Created attachment 18662 [details] winbindd -d10 logs There's a long(ish) description of the problem we're seeing, at https://lists.samba.org/archive/samba/2025-June/251711.html . In short, having two sites and two samba DCs (one on each site), winbindd stops working if *remote* DC becomes unreachable, - it ignores replies from local DC, waiting for the first reply from remote one, - only after that it finally starts working. I'm attaching -d10 debug logs. Here, there are two sites: MoscowOffice (local), with DC svdcm[192.168.177.8], and PereslavlOffice (remote), with DC svdcp[192.168.19.6]. Samba AD Domain "TLS" and server TSRV where all this stuff is happening. In the logs, I restarted winbindd with -d10, while the remote DC was unreachable, and made 2 queries for my user (`id mjt`). There, each of the two queries took about a minute, and finally succeeded. Next, I made the remote DC reachable again, and made another query, which succeeded almost immediately. Note that winbindd does not cache a lot of information which it should cache (I think anyway) - for example, it does not cache DNS records for the DCs despite the TTL; it does not cache results of user lookups as shown by second `id mjt` query - it took as much time as the first one. I think this is another bug (or several), but it hidden under the hood while everything is working.
There's another issue here: requests to the remote DC aren't timing out, - instead, I'm adding an unreachable route for that IP, so any packet destined for it errors out immediately. Yet, winbindd ignores these errors, and waits for the reply (which, obviously, does not come). I understand it is UDP where error handling is difficult. But I'm mentioning this fact here for completeness.
Created attachment 18663 [details] log.wb-TLS
Created attachment 18664 [details] log.wb-TSRV
Created attachment 18665 [details] log.winbindd
Created attachment 18666 [details] log.winbindd-idmap
Can you please also attach your smb.conf? Thanks!
This might be <https://bugzilla.samba.org/show_bug.cgi?id=15881>. Can you try the fix from the PR?

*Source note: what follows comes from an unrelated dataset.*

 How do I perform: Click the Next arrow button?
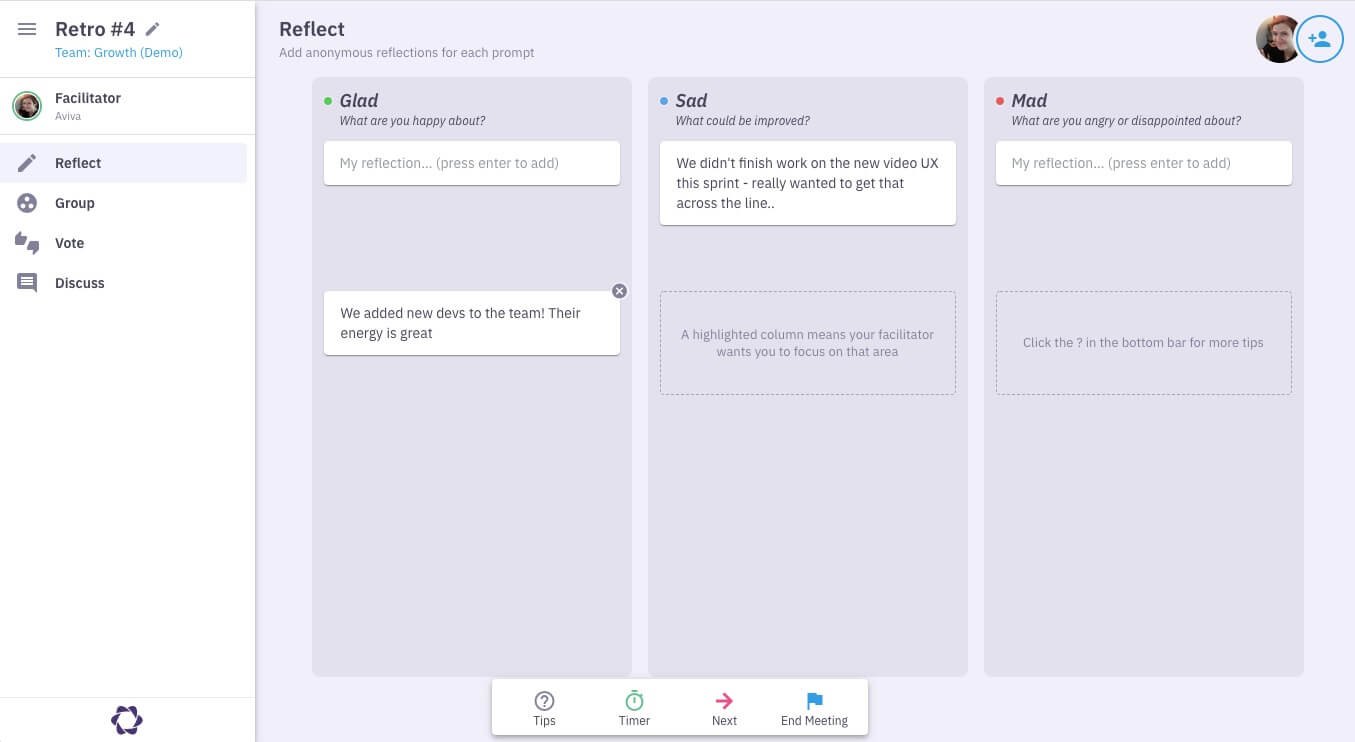(x=724, y=708)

Created attachment 18667 [details] smb.conf
The smb.conf is rather simple, attached. Meanwhile, I tried 4.22.3, and on top of that, the mentioned change (commit 88572cc8f629a737a1d5b33d5800f3692895233f from master). Neither 4.22.3 nor 88572cc8f6 changed anything in the context of this bug report - winbindd is still non-operational without the DC from the remote site. I did some more experiments, by creating another test linux server and joining it to the same domain - with a similar config. This one works a bit better, - it does not show the same huge initial delay when resolving names. But the lack of the other site is still very much visible. I don't know what makes the difference here, why our main server basically stops working while a test server with similar config, while being slow, works somehow.

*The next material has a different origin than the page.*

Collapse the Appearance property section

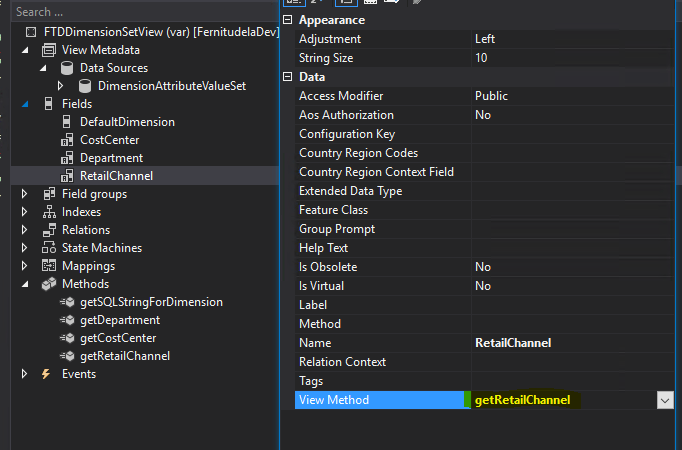click(289, 20)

Can you please upload new logs from the issue with 4.22.3 and commit 88572cc8f629a737a1d5b33d5800f3692895233f included ?
Created attachment 18668 [details] winbindd-logs-with-88572cc8f6.tar.gz
I was wrong saying 88572cc8f6 changed nothing. It changed quite a lot, I was just a bit too impatient. Now with 88572cc8f6 applied, the first lookup after (re)start takes a somewhat long time, but not as long as before. And now, second and subsequent lookups works instantly. So the change actually made huge difference, I just needed some more patience to see it.
(In reply to Michael Tokarev from comment #12) Have you run `net cache flush` between any changes? Otherwise you will have all sorts of negative cache entries that will pollute the test environment for subsequent tests.
(In reply to Ralph Böhme from comment #13) `net cache flush` does not change the visible behavior, it looks like, at least in my current testing/setup. I'm uploading another log after `net cache flush`: tsrv# echo WINBINDOPTIONS=-d10 > /etc/default/samba (reverse-i-search)`rest': systemctl ^Cstart winbind tsrv# net cache flush;rm /var/log/samba/log.w*; systemctl restart winbind tsrv:/var/log/samba# time id mjt uid=1000(mjt) gid=1000(mjt) groups=1000(mjt),50(staff),100(users),... real 0m9.397s user 0m0.000s sys 0m0.003s tsrv:# time id mjt uid=1000(mjt) gid=1000(mjt) groups=1000(mjt),50(staff),100(users),... real 0m0.018s user 0m0.000s sys 0m0.003s
Created attachment 18669 [details] winbindd-logs-with-88572cc8f6-2.tar.gz
So, is 88572cc8f629a737 the proper fix for this issue, or is some additional fixing needed?
(In reply to Michael Tokarev from comment #16) There might be more problems, see bug 15844.